As is typical of older European fare of any genre, bonus features are not always easy to come by. Whether it is due to many of the cast and crew not being well known to Americans, or not being terribly easy to locate and assemble for reminiscences, and/or having gone to their heavenly reward, there are no interviews or old promotional clips to be had. All that is available are the original international and U.S. theatrical trailers. When dealing with a film that is more than 40 years old, such lacks are almost always unavoidable, but also deeply sorrowful, for Lou Castel and Martine Beswick are still alive and at least in the case of Ms. Beswick, still available for comment as she has been on some of the MGM releases of the older James Bond films. While probably a costly tidbit to add, her recollections of working with Gian Maria Volonte and Klaus Kinski are likely to be priceless as would be her anecdotes about filming a western in Italy. As each year passes and we lose first-hand accounts of such experiences, a little more of our precious cinematic history is lost. At least Blue Underground has brought us this inestimable jewel known as A BULLET FOR THE GENERAL so that others can enjoy it too.
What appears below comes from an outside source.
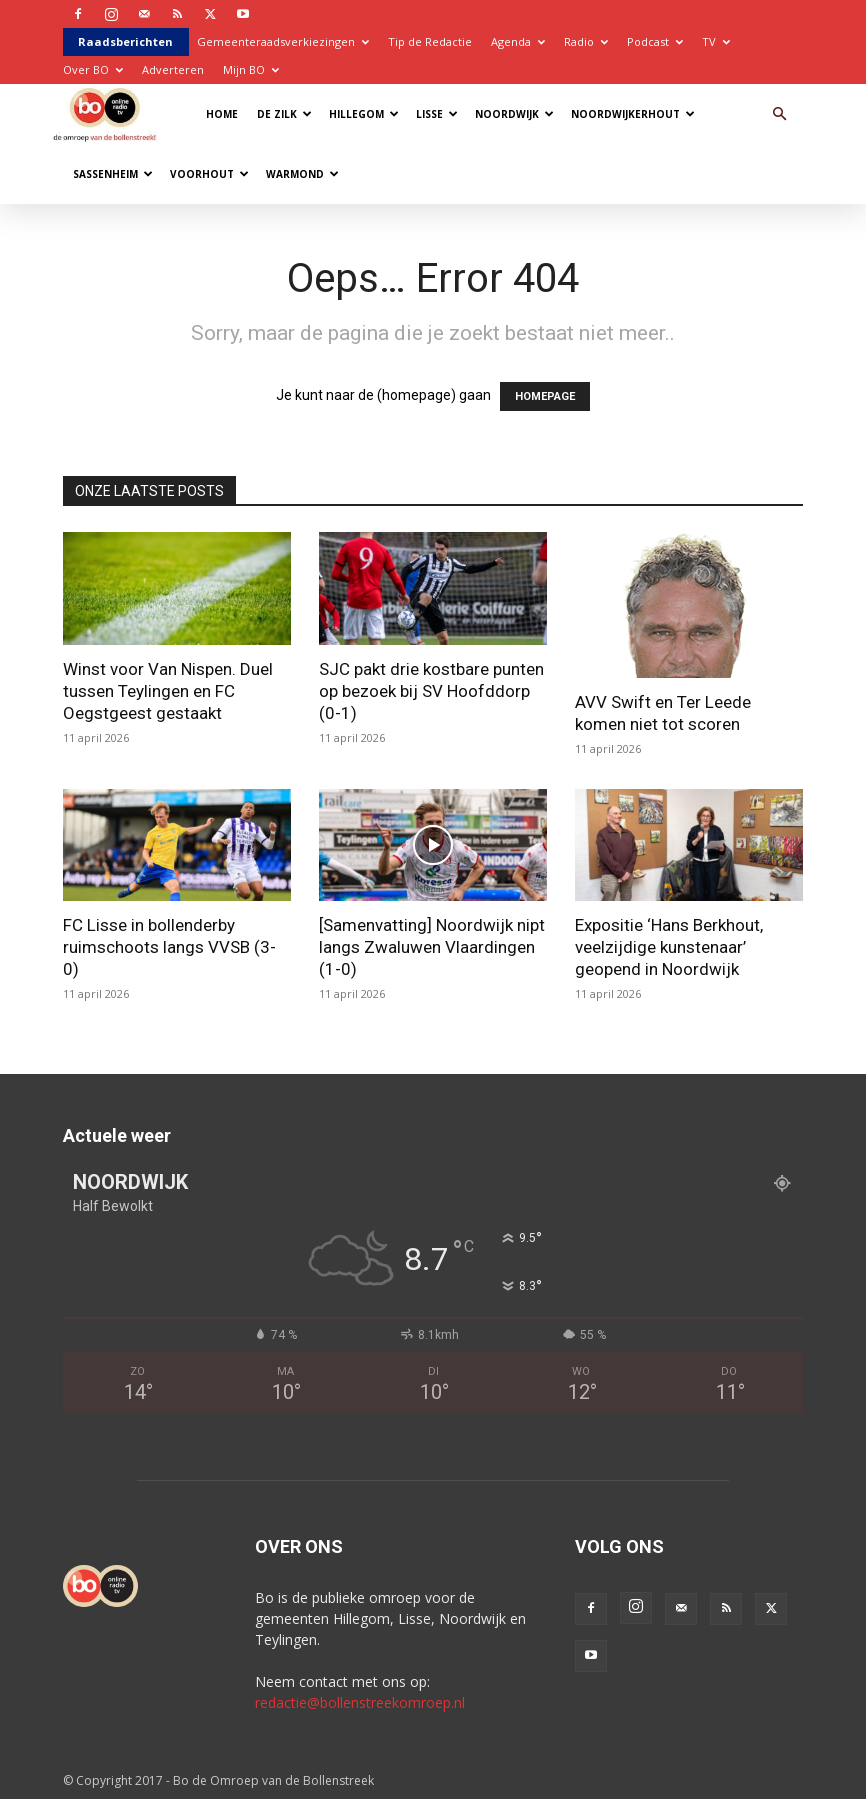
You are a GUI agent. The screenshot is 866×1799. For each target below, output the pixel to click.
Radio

When I look at the children in my classroom each year, I wonder how many of them will eventually come to embrace the splendor of “The Western” and I worry that it may be few or none. I was lucky enough to have essential training on the subject in the form of television shows like The Rifleman and Have Gun Will Travel, which led me to graduate from the school of gun fighting and then move on to upper level studies in American and then European “westerns”. I can’t imagine a world where generations of children will not know the joy of sitting down to watching dirty, dusty degenerates disagreeing violently over land or water rights, or cattle or other commodities on the frontier and then settling their differences with gunplay. That may seem barbaric to modern audiences, but after watching A BULLET FOR THE GENERAL, I am fairly certain that sitting through Keeping up with the Kardashians or The Simple Life is a far more primitive way of spending time than seeing a beautifully crafted film from a genre that deserves our glorification.